= Beth Singler =

British anthropologist

Beth Victoria Lois Singler, born Beth Victoria White, is a British anthropologist specialising in artificial intelligence. She is known for her digital ethnographic research on the impact of apocalyptic stories on the conception of AI and robots, her comments on the societal implications of AI, as well as her public engagement work. The latter includes a series of four documentaries on whether robots could feel pain, human-robot companionship, AI ethics, and AI consciousness. She is currently the Junior Research Fellow in Artificial Intelligence at Homerton College, University of Cambridge.

== Education ==
Singler completed an undergraduate degree in Theology and Religious Studies at the University of Cambridge, focusing on religious studies and the sociology and anthropology of religion. After graduating, she spent nine years working in London as a freelance scriptwriter and developer, which included completing a postgraduate diploma in Script Development with the National Film and Television School in 2007.

Singler returned to Cambridge in 2010 to begin an MPhil in Theology and Religious Studies, completing a master’s thesis on the religious interpretations of anorexia amongst the Pro-Ana Movement. Her subsequent PhD thesis was the first ethnography of the Indigo Children, a New Age idea with online communities and discourse. Her thesis was published as a monograph in 2017, as The Indigo Children: New Age Experimentation with Self and Science.

== Academic career ==
In 2016, Singler joined the Faraday Institute for Science and Religion (St Edmund's College, University of Cambridge) as a post-doctoral research associate on the ‘Human Identity in the Age of Nearly Human Machines’ project on the implications of AI on our understanding of what it means to be. She embarked on a film making project with DragonLight Films, producing four short documentaries over the next two years. The first, Pain in the Machine, won the Best Research Film of the Year award from the AHRC’s Research in Film Awards in 2017.

She was made an associate fellow at the Leverhulme Centre for the Future of Intelligence in 2016. She was a founding member of the AI Narratives research project with the LCFI and the Royal Society, which led to a Royal Society report in 2018. She was one of the Co-Principal Investigators for the Global AI Narratives project, funded by the Templeton World Charitable Foundation and Google DeepMind, until 2019.

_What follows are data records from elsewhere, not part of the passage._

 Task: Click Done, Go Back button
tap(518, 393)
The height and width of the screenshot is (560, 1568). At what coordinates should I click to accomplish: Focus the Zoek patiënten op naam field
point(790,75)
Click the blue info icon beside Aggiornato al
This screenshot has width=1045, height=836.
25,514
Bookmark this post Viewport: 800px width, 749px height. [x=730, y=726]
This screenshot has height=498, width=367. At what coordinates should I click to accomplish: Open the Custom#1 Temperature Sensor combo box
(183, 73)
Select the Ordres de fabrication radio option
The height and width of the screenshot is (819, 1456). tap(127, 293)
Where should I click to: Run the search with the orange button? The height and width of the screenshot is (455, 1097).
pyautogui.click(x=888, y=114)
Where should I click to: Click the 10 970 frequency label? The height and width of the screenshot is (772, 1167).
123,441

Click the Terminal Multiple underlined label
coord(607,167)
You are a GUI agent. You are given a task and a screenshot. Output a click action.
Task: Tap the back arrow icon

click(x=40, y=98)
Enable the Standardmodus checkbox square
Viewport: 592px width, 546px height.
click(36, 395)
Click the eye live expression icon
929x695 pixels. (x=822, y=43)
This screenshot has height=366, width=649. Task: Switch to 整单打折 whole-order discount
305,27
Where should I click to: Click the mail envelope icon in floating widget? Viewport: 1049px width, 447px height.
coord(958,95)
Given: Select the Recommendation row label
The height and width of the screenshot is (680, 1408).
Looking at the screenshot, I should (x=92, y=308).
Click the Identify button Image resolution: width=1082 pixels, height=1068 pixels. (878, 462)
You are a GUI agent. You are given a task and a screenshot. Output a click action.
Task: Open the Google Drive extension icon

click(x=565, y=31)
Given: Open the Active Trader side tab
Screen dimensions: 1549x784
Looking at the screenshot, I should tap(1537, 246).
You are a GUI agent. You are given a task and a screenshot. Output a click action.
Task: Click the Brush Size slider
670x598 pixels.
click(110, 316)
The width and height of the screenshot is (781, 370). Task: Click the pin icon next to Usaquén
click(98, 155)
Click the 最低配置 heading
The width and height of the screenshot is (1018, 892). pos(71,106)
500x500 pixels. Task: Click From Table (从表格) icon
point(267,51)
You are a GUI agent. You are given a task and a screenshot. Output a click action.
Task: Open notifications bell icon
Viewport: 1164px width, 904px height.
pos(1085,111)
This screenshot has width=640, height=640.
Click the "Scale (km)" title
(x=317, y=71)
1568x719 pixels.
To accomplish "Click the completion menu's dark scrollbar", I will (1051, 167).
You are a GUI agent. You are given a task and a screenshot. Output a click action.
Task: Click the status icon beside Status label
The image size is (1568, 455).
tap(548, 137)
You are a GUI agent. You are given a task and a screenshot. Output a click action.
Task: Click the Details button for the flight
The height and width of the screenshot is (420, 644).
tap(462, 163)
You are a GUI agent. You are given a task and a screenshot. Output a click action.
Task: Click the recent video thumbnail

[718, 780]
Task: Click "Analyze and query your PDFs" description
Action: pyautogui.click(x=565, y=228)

In 2018 she was appointed Junior Research Fellow in Artificial Intelligence at Homerton College, University of Cambridge.

She was a member of the UK Advisory Board for “Citizenship in the Digital Age”, a Templeton project. She co-chaired the advisory committee for the Royal Society for the Arts/Google DeepMind Forum on Ethical AI.

She was one of the speakers in the Hay Festival’s Cambridge Series in 2017, as well as being one of the ‘Hay 30’, as a part of the festival’s 30th anniversary celebrations. Sections of her talk have been used in a Hay Festival podcast, alongside Ian McEwan, Garry Kasparov, Stephen Fry, and Marcus De Sautoy.

== Publications ==

=== Books ===
- The Indigo Children: New Age Experimentation with Self and Science, 2019 Routledge ISBN 9780367884444

=== Selected papers ===

- “Blessed by the Algorithm”: Theistic Conceptions of Artificial Intelligence as Entanglements of AI and Religion (2020)
- The AI Creation Meme: A Case Study of the New Visibility of Religion in Artificial Intelligence Discourse (2020)
- Artificial Intelligence and the Parent/Child Narrative (2020)
- Conceiving AI: Creation and the Parent/Child Narrative in Blade Runner 2049 (2019)
- An Ethnographic Discussion of Existential Hope and Despair in AI Apocalypticism (2019)
- An Introduction to Artificial Intelligence and Religion for the Religious Studies Scholar (2018)
- Roko’s Basilisk or Pascal’s? Thinking of Singularity Thought Experiments as Implicit Religion (2018)

== Personal life ==
Beth Singler lives in Cambridge with her husband and son . An article she wrote for Aeon magazine in 2018 speculated on the benefits of teaching AI to play Dungeons & Dragons.